Monday, November 15, 2010

Here we are on the first day of firearms dear hunting season. Wow. Where has the year gone! Soon there will be snow and shoveling of the driveway; the warmth of a fireplace on a cold and windy day - good things to look forward too!

Spent some time with another church last week - talking and working through some issues with them; hopefully helping them see a better way to use the resources God has given them.

I know that this should not surprise me, but it surprised me the resistance to really even think through what a different way of ministry would look like. I know, I know. People don't like change. People like to stay where they are at (or else they would have moved a long time ago). There is comfort in staying the same.

Two things happened in my spirit. First, I was reminded of the Israelites after they left Egypt. They wanted to go back. The journey through the desert and rocky crags of Midian and the Sinai was hard (OK, classic understatement - it was extremely difficult for a people who were not nomadic by upbringing to suddenly become nomadic). Although the desert and rocky crags were a place of blessing; a place where God showed up time after time in a miraculous way; they wanted to go back to slavery in Egypt, just so they could have some food.

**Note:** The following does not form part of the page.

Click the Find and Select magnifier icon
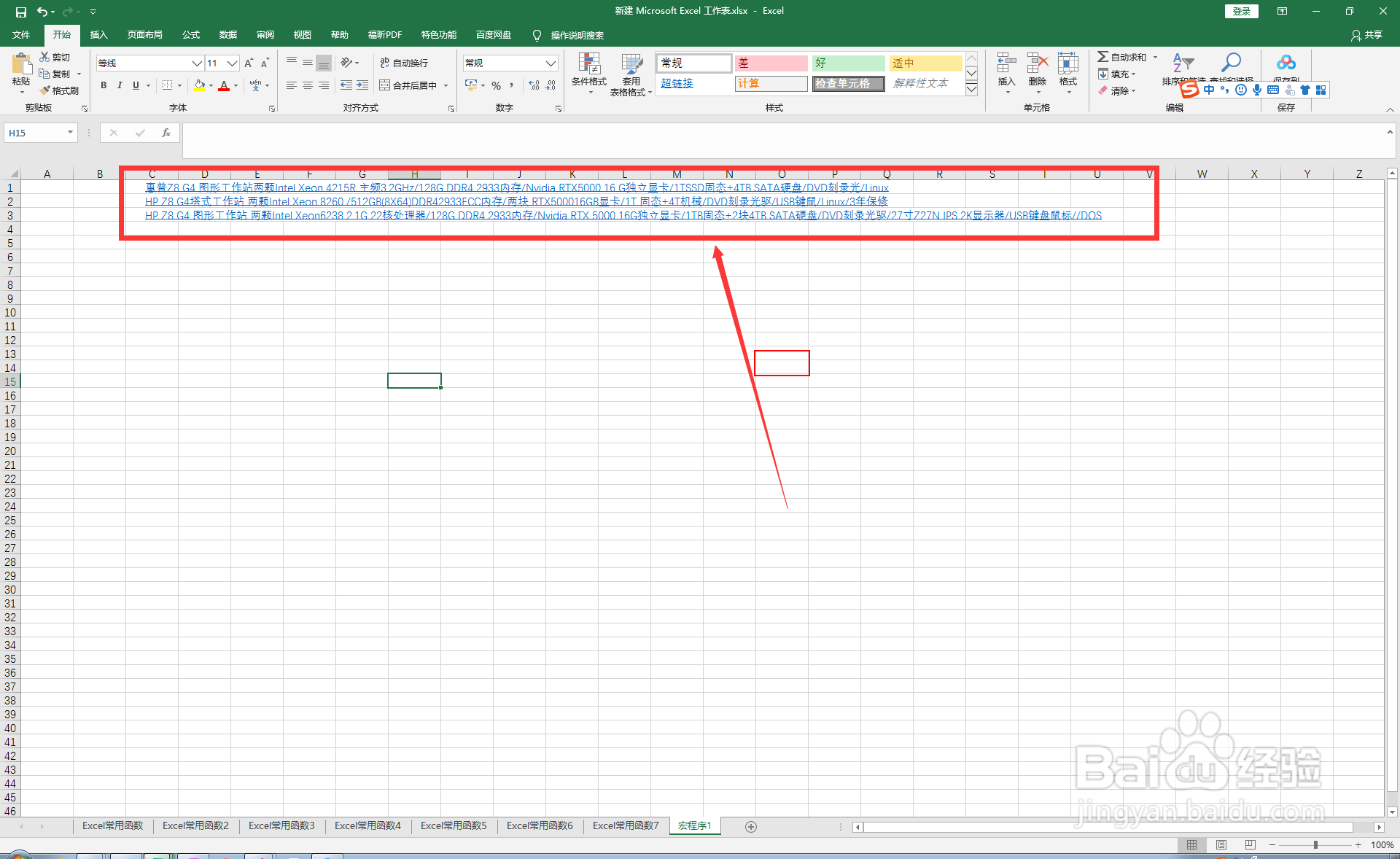point(1231,63)
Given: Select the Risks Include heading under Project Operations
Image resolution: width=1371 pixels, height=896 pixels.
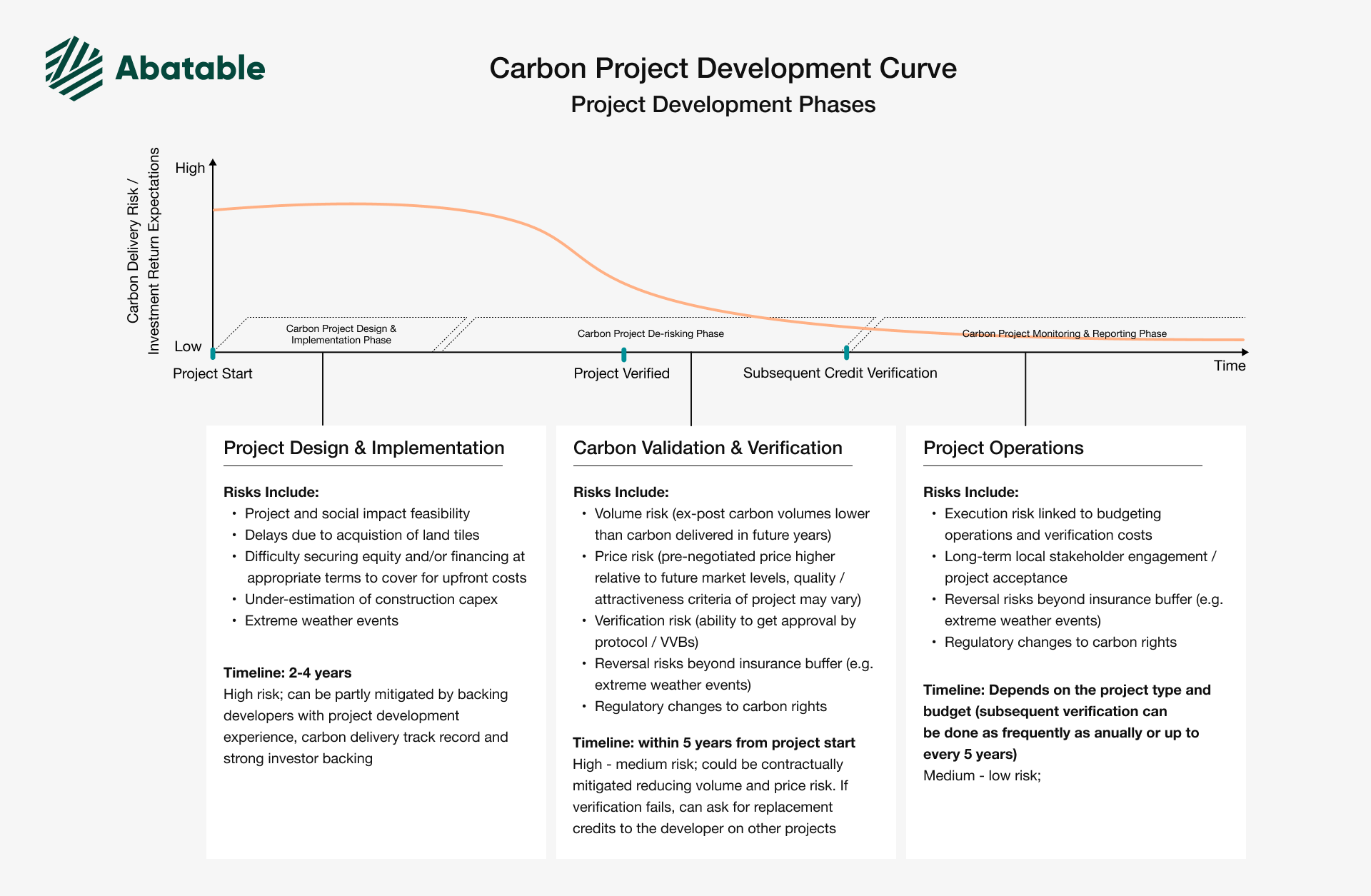Looking at the screenshot, I should [x=970, y=492].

Never mind that slavery was hard; never mind that Pharaoh had slaughtered their children; never mind that the task masters over them were instructed to treat them harshly. It was a known place and it had some side benefits. They did not want to change; they did not want to walk the journey to a better place that God had for them.

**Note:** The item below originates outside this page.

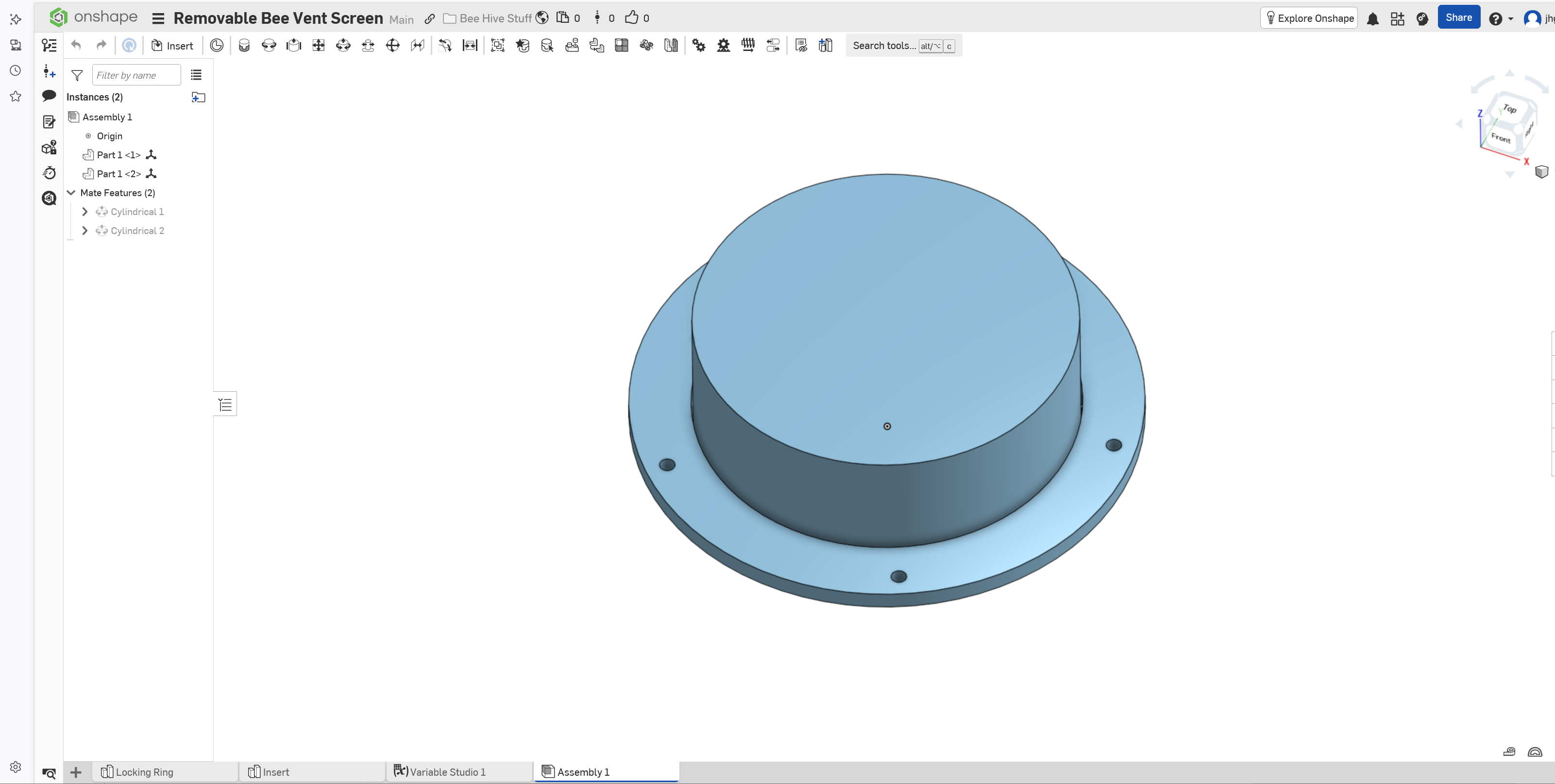1555x784 pixels.
Task: Click the Explore Onshape button
Action: [x=1309, y=18]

Secondly, how hard it is for me to change. I get into a rhythm of life that I like. I settle into a way of existence that is probably not the best thing for me, but it is comfortable and known and not bad. The last line is the killer - not bad. Not the best, not good for me; just not bad. I find that if I settle too long in places like this, they become rooted in my fabric and I buck against change.

Here's the problem. I kind of like myself. There are always some things that I want to change, but really not bad enough to do anything about it. I think that is why it is so hard to change. Unless the value of change exceeds the amount of pain I will experience if I stay the same, I tend to stay the same.

This is where humans differ from animals. We can choose to change - even if the apparent pain is not greater than the perceived value of change; even if we change for a future return. We have the ability to understand "investment" - paying for change now for a future better state. We can look at a circumstances and decide to and make a plan to change.

And the beauty of it all is that God gives us of His Spirit to help us!!!!